Номера свиданий торговали вовсю! От пяти до двадцати пяти рублей за несколько
часов. Кого-кого там не перебывало! И все держалось в секрете; полиция не
мешалась в это дело – еще на начальство там наткнешься!
Роскошен
белый колонный зал «Эрмитажа». Здесь привились юбилеи. В 1899 году, в Пушкинские
дни, там был Пушкинский обед, где присутствовали все знаменитые писатели того
времени.
А
обыкновенно справлялись здесь богатейшие купеческие свадьбы на сотни персон.
И ели
«чумазые» руками с саксонских сервизов все: и выписанных из Франции руанских
уток, из Швейцарии красных куропаток и рыбу-соль из Средиземного моря…
Яблоки
кальвиль, каждое с гербом, по пять рублей штука при покупке… И прятали замоскворецкие
гости по задним карманам долгополых сюртуков дюшесы и кальвиль, чтобы отвезти
их в Таганку, в свои старомодные дома, где пахло деревянным маслом и кислой капустой…
Особенно
часто снимали белый зал для банкетов московские иностранцы, чествовавшие своих
знатных приезжих земляков…
Здесь же
иностранцы встречали Новый год и правили немецкую масленицу; на всех торжествах
в этом зале играл лучший московский оркестр Рябова.
В 1917
году «Эрмитаж» закрылся. Собирались в кабинетах какие-то кружки, но и кабинеты
опустели…
«Эрмитаж»
был мрачен, кругом ни души: мимо ходить боятся.
Опять
толпы около «Эрмитажа»… Огромные очереди у входов. Десятки ручных тележек ожидают
заказчиков, счастливцев, получивших пакет от «АРА»[15], занявшего все залы,
кабинеты и службы «Эрмитажа».
Наполз
нэп. Опять засверкал «Эрмитаж» ночными огнями. Затолпились вокруг оборванные
извозчики вперемежку с оборванными лихачами, но все еще на дутых шинах. Начали
подъезжать и отъезжать пьяные автомобили. Бывший распорядитель «Эрмитажа»

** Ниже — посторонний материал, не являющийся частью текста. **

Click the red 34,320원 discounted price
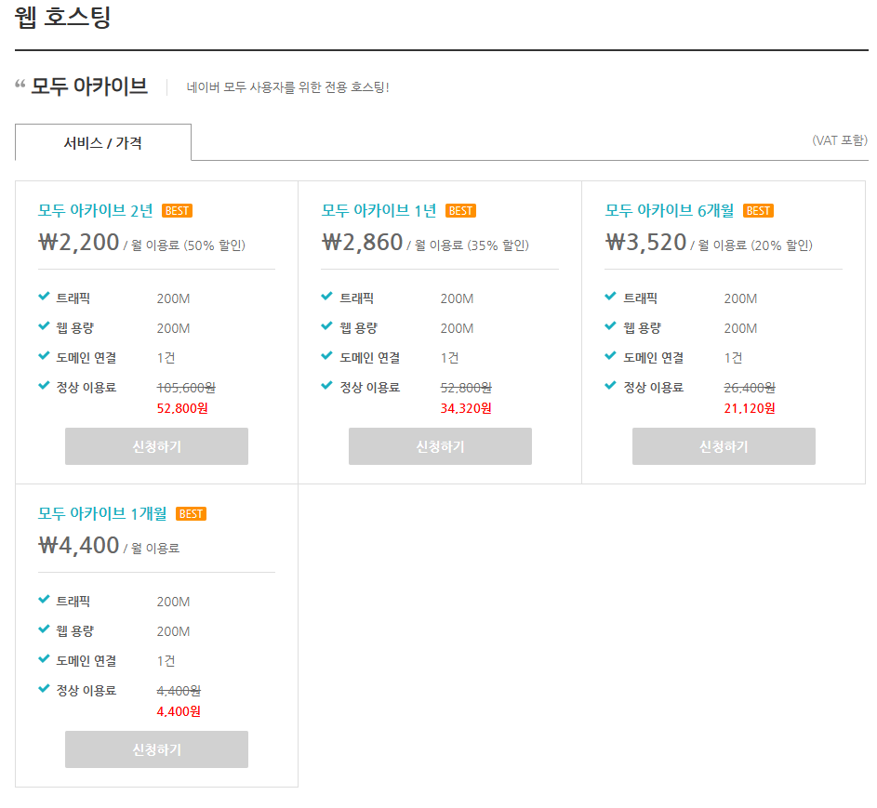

ухитрился мишурно повторить прошлое модного ресторана. Опять появились на
карточках названия: котлеты Помпадур, Мари Луиз, Валларуа, салат Оливье… Но
неугрызимые котлеты – на касторовом масле, и салат Оливье был из огрызков…

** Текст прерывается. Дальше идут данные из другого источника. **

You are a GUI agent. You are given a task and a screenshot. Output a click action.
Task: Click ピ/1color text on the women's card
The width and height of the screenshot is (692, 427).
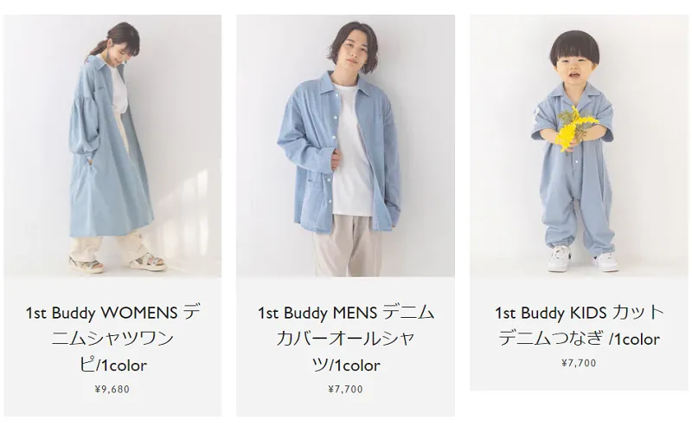pyautogui.click(x=113, y=366)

Впрочем, вполне к лицу посетителям-нэпманам.
В
швейцарской – котиковое манто, бобровые воротники, собольи шубы…
В
большом зале – те же люстры, белые скатерти, блестит посуда…
На
стене, против буфета, еще уцелела надпись М.П. Садовского. Здесь он завтракал,
высмеивая прожигателей жизни, и наблюдал типы. Вместо белорубашечных половых
подавали кушанья служащие в засаленных пиджаках и прибегали на зов, сверкая
оборками брюк, как кружевом. Публика косо поглядывала на посетителей, на
которых кожаные куртки.
Вот за
шампанским кончает обед шумная компания… Вскакивает, жестикулирует, убеждает
кого-то франт в смокинге, с брюшком. Набеленная, с накрашенными губами дама
курит папиросу и пускает дым в лицо и подливает вино в стакан человеку во
френче. Ему, видимо, неловко в этой компании, но он в центре внимания. К нему
относятся убеждающие жесты жирного франта. С другой стороны около него трется
юркий человек и показывает какие-то бумаги. Обхаживаемый отводит рукой и не
глядит, а тот все лезет, лезет…
Прямо-таки
сцена из пьесы «Воздушный пирог», что с успехом шла в Театре революции. Все –
как живые!.. Так же жестикулирует Семен Рак, так же нахальничает подкрашенная
танцовщица Рита Керн… Около чувствующего себя неловко директора банка Ильи
Коромыслова трется Мирон Зонт, просящий субсидию для своего журнала… А дальше
секретари, секретарши, директора, коммерсанты Обрыдловы и все те же Семены
Раки, самодовольные, начинающие жиреть…
И на
других столах то же.
Через
год в зданиях «Эрмитажа» был торжественно открыт Моссоветом Дом крестьянина.